— Excerpt provided —
Tom and Jerry
(Tom & Jerry)
Marc Mac & Dego’s Tom & Jerry imprint serves up welcome, late summer, jungle heat from the vaults with their I Surrender 12”. Highlights on the five-tracker include the fluttery skank of title track ‘I Surrender’, soul-sampling exaltations of ‘Original Wicked Machine’ and sucked through a black hole at hyper speed trippiness of ‘Make U Feel Betta’. As with past instalments, you’ll need to set your alarm to guarantee a copy of this one if you don’t want to pay silly Discogs prices. (Stores are still getting the record in though, so not all hope is lost to satan’s vinyl sharks.) – GH
Hoodies All Summer
It’s t-shirt weather in the manor my friend, just in time for the swan song of sunny days – as rapper Kano returns with a new album – one that is as catchy in its instrumentals as it is moving in its flow and verse. Crisscrossing through grime, hip-hop and garage to soul and gospel, Hoodies All Summer traverses from affecting openers (‘Free Years Later’) to one of the fiercest deliveries of the year (‘Class Of Deja’) to irreverent ‘fuck yous’ (‘SYM’) – via golden, fluttery two-steps and hooks, all with Kano’s signature deft touch. A 17-minute film directed by Aneil Kari featuring the LP’s first two singles – ‘Trouble’ and ‘Class of Deja’ – as well as a promo for third single ‘Pan Fried’, are also well worth peeping. A very welcome return from the grime maestro. – GH
Gary Wilson and R. Stevie Moore
Fake News Trending
In terms of two rule-breaking luminaries of home recording joining forces, Fake News Trending comes as a most natural of pairings. Announced back in 2016 and finally getting a release on Tim Burgess’s O Genesis, this one revels in Gary Wilson and R. Stevie Moore’s shared talents for provocation, and crafting upside down pop music with the kind of earworms that have long confused A & R departments. As on the groove as it is on the outer limits, this one stitches together two distinct voices with those of collaborators, and the ever-present studio gremlins that both parties have often welcomed into their work. – JH
(Forever Living Originals)

— Supplied material —
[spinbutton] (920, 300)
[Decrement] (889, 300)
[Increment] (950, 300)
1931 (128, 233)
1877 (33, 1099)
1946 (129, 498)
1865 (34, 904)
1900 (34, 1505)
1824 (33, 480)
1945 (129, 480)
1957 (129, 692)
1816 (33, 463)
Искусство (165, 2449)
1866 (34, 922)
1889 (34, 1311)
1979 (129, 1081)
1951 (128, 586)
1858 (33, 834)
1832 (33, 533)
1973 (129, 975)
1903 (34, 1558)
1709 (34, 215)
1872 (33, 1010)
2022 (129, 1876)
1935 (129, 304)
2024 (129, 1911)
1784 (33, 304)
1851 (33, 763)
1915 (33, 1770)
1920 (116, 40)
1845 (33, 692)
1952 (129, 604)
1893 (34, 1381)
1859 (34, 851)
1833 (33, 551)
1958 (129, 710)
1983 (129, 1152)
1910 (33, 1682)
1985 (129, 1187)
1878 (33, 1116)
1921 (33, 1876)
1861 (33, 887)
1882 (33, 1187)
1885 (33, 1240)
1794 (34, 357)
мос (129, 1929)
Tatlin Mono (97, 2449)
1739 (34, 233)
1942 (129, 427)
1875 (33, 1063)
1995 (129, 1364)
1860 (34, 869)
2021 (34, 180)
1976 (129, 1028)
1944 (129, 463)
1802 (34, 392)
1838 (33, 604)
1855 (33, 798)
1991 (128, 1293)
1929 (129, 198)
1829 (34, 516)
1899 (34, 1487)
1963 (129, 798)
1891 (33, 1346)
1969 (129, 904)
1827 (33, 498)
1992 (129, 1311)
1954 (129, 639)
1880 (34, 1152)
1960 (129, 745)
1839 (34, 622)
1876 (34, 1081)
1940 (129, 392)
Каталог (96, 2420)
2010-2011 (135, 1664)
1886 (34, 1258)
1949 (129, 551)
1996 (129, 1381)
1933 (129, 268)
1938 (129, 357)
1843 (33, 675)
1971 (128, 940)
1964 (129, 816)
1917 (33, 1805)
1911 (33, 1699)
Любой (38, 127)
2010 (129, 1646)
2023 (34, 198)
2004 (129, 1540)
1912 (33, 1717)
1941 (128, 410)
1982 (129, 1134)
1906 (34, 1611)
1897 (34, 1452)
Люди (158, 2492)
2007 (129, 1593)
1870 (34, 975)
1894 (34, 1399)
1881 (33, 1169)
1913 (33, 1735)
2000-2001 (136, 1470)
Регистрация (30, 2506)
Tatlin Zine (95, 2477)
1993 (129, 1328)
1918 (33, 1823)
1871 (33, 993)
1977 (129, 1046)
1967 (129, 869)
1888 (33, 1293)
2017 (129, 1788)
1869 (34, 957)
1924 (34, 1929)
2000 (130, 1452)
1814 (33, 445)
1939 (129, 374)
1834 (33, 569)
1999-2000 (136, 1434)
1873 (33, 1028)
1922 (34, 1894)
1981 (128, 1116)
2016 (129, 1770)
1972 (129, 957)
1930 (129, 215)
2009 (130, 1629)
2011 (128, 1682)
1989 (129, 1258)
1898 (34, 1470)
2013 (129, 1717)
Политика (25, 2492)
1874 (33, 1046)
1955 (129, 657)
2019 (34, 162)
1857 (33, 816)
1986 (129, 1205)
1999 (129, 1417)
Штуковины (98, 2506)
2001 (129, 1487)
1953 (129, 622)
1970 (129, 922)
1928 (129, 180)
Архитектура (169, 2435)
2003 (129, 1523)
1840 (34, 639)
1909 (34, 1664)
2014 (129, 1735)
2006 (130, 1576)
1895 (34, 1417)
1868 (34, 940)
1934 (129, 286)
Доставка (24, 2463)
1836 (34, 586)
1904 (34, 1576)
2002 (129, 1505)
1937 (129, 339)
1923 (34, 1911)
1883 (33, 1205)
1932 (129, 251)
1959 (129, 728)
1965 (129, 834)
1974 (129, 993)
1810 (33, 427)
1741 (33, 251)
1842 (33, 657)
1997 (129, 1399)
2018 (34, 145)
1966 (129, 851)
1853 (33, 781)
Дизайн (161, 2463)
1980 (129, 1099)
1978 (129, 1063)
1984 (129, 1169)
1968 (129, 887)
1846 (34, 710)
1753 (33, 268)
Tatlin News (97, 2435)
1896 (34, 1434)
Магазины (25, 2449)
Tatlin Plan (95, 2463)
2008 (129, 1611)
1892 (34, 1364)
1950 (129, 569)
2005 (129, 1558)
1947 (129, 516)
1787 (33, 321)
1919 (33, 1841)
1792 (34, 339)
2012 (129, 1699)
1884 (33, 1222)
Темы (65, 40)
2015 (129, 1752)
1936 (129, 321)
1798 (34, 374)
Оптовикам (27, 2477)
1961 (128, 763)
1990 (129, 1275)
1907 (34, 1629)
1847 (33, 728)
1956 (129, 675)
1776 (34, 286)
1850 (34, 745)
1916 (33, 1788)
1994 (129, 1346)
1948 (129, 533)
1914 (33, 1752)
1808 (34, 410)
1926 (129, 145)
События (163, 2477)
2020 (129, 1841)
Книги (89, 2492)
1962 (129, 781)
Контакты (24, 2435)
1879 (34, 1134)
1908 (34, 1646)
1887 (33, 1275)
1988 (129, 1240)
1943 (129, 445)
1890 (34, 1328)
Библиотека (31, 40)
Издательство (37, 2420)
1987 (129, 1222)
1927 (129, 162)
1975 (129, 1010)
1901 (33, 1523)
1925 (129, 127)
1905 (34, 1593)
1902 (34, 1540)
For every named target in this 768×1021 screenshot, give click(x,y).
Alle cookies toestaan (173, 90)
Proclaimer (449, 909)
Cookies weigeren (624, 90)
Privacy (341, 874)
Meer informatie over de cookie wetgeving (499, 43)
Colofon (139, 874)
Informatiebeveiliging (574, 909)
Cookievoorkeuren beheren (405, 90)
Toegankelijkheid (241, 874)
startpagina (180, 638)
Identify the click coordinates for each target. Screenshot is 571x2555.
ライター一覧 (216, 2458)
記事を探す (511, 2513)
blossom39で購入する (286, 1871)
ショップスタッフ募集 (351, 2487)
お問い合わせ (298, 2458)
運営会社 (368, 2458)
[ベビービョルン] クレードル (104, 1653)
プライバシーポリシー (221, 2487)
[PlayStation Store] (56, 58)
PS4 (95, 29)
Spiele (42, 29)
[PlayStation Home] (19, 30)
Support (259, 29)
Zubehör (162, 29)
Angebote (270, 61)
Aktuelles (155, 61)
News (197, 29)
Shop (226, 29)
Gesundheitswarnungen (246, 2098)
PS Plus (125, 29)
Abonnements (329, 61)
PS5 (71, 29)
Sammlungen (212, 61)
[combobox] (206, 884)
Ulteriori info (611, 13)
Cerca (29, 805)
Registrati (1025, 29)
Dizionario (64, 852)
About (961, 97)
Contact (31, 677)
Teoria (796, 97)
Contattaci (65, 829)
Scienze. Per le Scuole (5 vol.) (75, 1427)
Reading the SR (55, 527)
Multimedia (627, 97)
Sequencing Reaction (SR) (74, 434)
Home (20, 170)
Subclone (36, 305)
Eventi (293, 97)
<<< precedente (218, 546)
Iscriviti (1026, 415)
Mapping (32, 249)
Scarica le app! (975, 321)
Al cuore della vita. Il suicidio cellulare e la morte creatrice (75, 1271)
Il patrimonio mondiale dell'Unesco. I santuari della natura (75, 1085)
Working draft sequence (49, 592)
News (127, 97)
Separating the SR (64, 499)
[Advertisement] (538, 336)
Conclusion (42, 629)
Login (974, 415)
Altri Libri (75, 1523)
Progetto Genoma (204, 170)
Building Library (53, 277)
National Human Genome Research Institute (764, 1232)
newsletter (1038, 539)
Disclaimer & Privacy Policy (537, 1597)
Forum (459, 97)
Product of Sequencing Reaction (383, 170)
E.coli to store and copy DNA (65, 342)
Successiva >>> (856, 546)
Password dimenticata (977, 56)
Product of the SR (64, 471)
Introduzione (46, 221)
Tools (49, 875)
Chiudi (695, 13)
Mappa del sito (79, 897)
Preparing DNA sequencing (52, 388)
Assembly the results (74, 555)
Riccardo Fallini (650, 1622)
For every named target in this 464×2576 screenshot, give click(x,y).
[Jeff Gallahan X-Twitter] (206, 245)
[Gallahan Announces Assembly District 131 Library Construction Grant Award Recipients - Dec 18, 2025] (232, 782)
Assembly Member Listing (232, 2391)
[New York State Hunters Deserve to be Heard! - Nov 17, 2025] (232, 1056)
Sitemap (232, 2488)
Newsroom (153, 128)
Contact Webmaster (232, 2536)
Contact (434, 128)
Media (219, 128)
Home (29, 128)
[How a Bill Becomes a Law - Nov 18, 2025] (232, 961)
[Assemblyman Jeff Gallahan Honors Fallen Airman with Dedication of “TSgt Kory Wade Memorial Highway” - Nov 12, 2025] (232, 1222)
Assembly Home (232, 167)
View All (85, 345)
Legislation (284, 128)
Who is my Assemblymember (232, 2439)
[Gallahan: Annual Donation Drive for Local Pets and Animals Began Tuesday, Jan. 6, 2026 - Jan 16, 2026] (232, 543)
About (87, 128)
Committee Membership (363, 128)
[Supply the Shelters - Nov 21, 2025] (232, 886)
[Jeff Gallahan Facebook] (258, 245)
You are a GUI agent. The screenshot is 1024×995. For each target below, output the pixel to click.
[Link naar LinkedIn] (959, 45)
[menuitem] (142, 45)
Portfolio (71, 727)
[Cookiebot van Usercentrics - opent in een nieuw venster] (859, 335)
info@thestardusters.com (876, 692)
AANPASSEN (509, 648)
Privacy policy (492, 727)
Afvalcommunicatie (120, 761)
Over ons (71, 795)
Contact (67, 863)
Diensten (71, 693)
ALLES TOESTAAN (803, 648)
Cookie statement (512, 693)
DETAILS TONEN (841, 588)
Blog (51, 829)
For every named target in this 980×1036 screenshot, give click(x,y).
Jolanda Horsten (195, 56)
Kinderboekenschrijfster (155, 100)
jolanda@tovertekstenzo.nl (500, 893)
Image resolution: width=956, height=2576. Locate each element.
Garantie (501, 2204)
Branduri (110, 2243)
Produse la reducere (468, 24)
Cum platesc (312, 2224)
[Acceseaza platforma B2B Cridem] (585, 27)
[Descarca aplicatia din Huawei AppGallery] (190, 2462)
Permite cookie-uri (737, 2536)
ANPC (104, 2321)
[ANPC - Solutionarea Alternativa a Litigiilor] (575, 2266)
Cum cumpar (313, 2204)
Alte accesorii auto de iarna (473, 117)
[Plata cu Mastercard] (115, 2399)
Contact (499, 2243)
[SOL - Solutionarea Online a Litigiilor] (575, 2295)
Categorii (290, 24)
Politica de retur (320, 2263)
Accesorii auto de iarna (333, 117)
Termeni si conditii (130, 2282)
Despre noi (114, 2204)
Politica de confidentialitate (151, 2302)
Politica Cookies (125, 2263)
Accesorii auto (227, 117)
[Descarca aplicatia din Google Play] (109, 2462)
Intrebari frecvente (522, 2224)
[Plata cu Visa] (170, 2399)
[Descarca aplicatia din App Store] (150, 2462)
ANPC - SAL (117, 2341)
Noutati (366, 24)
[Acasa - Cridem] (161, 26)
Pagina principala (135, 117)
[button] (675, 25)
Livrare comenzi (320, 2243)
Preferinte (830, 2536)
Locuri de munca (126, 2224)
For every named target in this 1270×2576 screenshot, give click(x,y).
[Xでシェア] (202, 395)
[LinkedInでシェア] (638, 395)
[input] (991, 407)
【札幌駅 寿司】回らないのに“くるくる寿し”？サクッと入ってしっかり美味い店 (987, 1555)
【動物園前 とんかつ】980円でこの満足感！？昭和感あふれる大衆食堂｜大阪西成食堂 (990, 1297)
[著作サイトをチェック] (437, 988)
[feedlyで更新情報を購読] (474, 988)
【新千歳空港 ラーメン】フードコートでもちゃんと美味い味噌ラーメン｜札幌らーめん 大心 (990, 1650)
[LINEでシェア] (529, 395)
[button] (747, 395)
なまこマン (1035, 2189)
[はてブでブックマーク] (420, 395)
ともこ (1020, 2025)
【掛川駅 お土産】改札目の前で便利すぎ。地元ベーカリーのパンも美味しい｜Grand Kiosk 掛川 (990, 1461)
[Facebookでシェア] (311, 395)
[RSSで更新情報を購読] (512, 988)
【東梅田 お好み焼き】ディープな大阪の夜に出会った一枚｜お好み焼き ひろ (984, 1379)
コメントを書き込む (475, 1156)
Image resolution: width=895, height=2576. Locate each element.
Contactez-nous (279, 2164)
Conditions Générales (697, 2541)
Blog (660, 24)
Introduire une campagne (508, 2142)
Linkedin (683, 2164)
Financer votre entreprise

— Questions on the material —
A – Decide whether each statement agrees with the music reviews, answering yes or no and quoting the words from the reviews that settle it. (i) Fake News Trending was released on Tim Burgess's O Genesis. (ii) The I Surrender 12" has five tracks. (iii) The film featuring singles from Hoodies All Summer was directed by Kano.
B – Pick up the music reviews where they stop and keep writing.

— Your written answers —
A –
(i) Yes: "finally getting a release on Tim Burgess’s O Genesis"
(ii) Yes: "Highlights on the five-tracker"
(iii) No: "A 17-minute film directed by Aneil Kari"

B –
Slipped out earlier this year and finally given a vinyl release, Sault’s 5 is a bumping, under-the-radar excursion that dips and dives into punk-funk, analogue soul, and gospel boogie. Rattling into gear on opener ‘Up All Night’ – like you’ve just stumbled into a recording session, the drummer picking up a groove – the intensity of 5 never drops, every track a riot of punchy basslines, raw drums and soulful vocal turns (hear how ‘Don’t Waste My Time’ pivots from angular punk to liquid funk on a dime). Produced by Inflo, whose work on Little Simz’ Grey Area should give you some idea of where this is coming from, Sault’s 5 is a beautiful mystery (with little further information and practically no press coverage to date). Try picking a favourite… – AS
Tenesha The Wordsmith
Peacocks and Other Savage Beasts
(On The Corner)
Spoken word artist Tenesha The Wordsmith teams up with On The Corner label alumni Khalab for the vital Peacocks and Other Savage Beasts, weaving urgent narratives from contemporary USA into an Afrofuturist tapestry. Versatile enough to summon the personal and the political in the same breath, Tenesha describes her compositions as both celebrating “family, community, resilience, and hope” and as a witness to “poverty, racism, sexism and trauma.” Musically, the syncopated rhythms, jazz-inflected improvisation and electronic soundscapes provide an energetic counterpoint to Tenesha’s urgent articulations to create a humane and powerful protest record full of compassion and calls to action. – AS
Proper Sunburn – Forgotten Sunscreen Applied By Basso
(Music For Dreams)
Copenhagen’s institute for Balearic bliss, the mighty Music For Dreams, delivers the third instalment of its collectors series this week, keeping cool by the pool with Growing Bin groundskeeper Basso. Taking a trip through forgotten favourites, rare digs, old friends (and a recent roller from RVDS!), the Hamburg digger puts his own charismatic spin on the Balearic sound, stepping effortlessly between Austrian AOR, euphoric new age, sleek synth pop and dubbed-out street soul. Both playful and profound, this charming set should soundtrack the Indian summer and beyond.